## Document excerpt:

Our businesses are subject to numerous laws and regulations relating to the protection of the environment, health and safety. These laws and regulations include the Occupational Safety and Health Act ("OSHA") with respect to the protection of health and safety of employees, the Clean Air Act ("CAA") with respect to air emissions, the Federal Water Pollution Control Act (also known as the Clean Water Act ("CWA") with respect to water discharges, the Comprehensive Environmental Response, Compensation, and Liability Act ("CERCLA") with respect to releases and remediation of hazardous substances, the Oil Pollution Act of 1990 ("OPA-90") with respect to oil pollution and response, the National Environmental Policy Act with respect to evaluation of environmental impacts, the Endangered Species Act with respect to the protection of endangered or threatened species, the Resource Conservation and Recovery Act ("RCRA") with respect to solid and hazardous waste treatment, storage and disposal and the U.S. Emergency Planning and Community Right-to-Know Act with respect to the dissemination of information relating to certain chemical inventories. In addition, many other states and countries in which where we operate have their own laws dealing with similar matters.
These laws and regulations could result in costs to remediate releases of regulated substances, including crude oil, into the environment, or costs to remediate sites to which we sent regulated substances for disposal. In some cases, these laws can impose liability for the entire cost of clean-up on any responsible party without regard to negligence or fault and impose liability on us for the conduct of others (such as prior owners or operators of our assets) or conditions others have caused, or for our acts that complied with all applicable requirements when we performed them. New laws have been enacted and regulations are being adopted by various regulatory agencies on a continuing basis and the costs of compliance with these new rules can only be broadly appraised until their implementation becomes more defined. Based on regulatory trends, particularly with respect to the CAA and its implementing regulations, we have incurred and will continue to incur substantial capital, operating and maintenance, and remediation expenditures as a result of environmental laws and regulations. We believe that substantially all of our competitors must comply with similar environmental laws and regulations. However, the specific impact on each competitor may vary depending on a number of factors, including the age and location of its operating facilities, marketing areas and production processes.
For a discussion of environmental capital expenditures and costs of compliance for air, water, solid waste and remediation, see Item 3. Legal Proceedings and Item 7. Management’s Discussion and Analysis of Financial Condition and Results of Operations – Management’s Discussion and Analysis of Environmental Matters, Litigation and Contingencies.

## Given problem A:
According to the excerpt on environmental regulation, why might environmental laws and regulations affect individual competitors differently? Answer in one to three sentences.
## Given problem B:
Carry on the excerpt on environmental regulation from the point at which it stops, in the same formal style.
The material after this excerpt plays no part in the work asked here.

## Supplied material:
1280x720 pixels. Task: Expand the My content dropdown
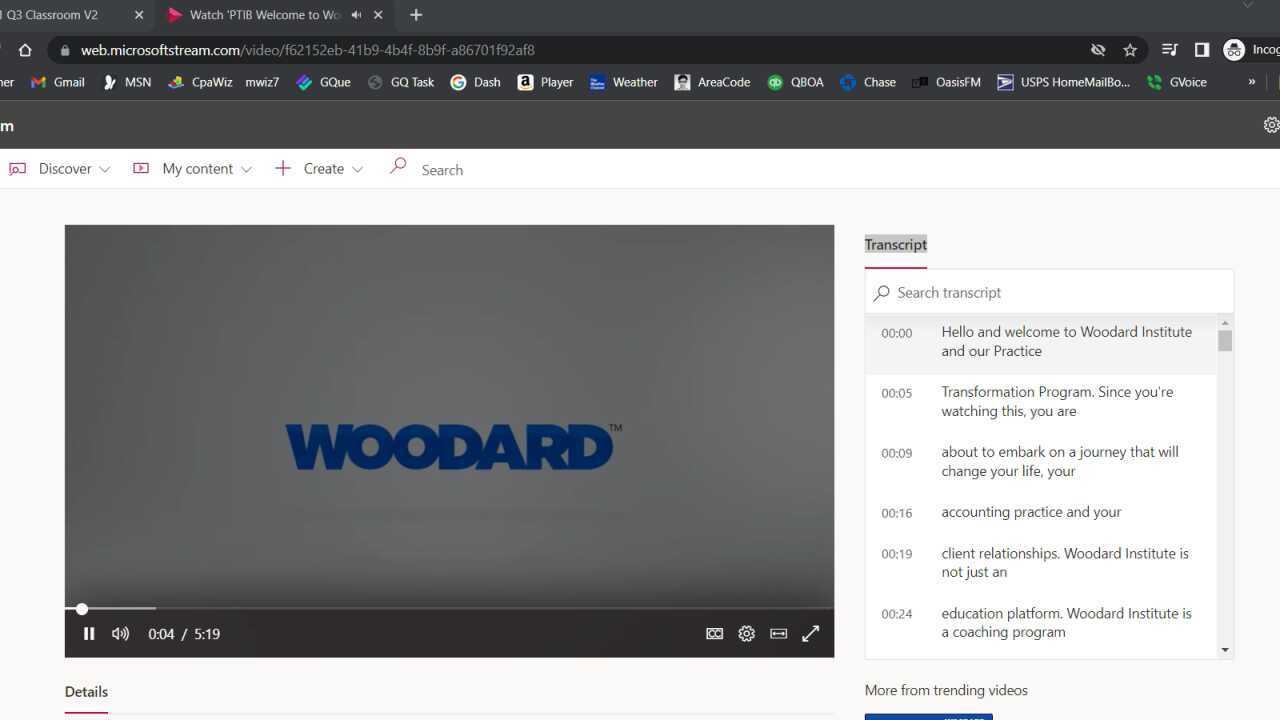click(x=197, y=169)
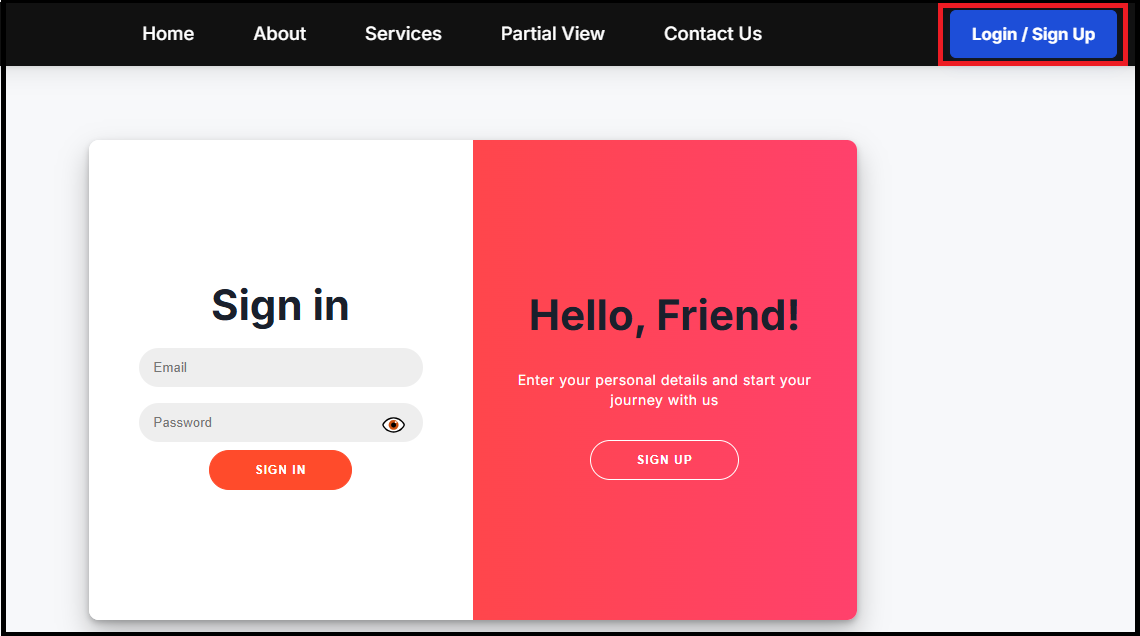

## Final answer A:
Substantially all competitors must comply with similar environmental laws and regulations. The specific impact on each may still vary, however, because of factors such as the age and location of its operating facilities, its marketing areas and its production processes.

## Final answer B:
21


Air
In August 2012, the U.S. EPA published final New Source Performance Standards ("NSPS") and National Emissions Standards for Hazardous Air Pollutants ("NESHAP") that amended existing NSPS and NESHAP standards for oil and gas facilities as well as created a new NSPS for oil and gas production, transmission and distribution facilities. These rules have been challenged, and negotiations with the U.S. EPA over proposed changes to the rules continue. Compliance with these new rules will result in an increase in the costs of control equipment and labor and require additional notification, monitoring, reporting and recordkeeping for some of our facilities. The U.S. EPA was also notified in December 2012 that seven northeastern states intend to sue the U.S. EPA for failure to include methane standards in these rules. If successfully challenged, the addition of methane standards could further increase our costs to comply with this rule.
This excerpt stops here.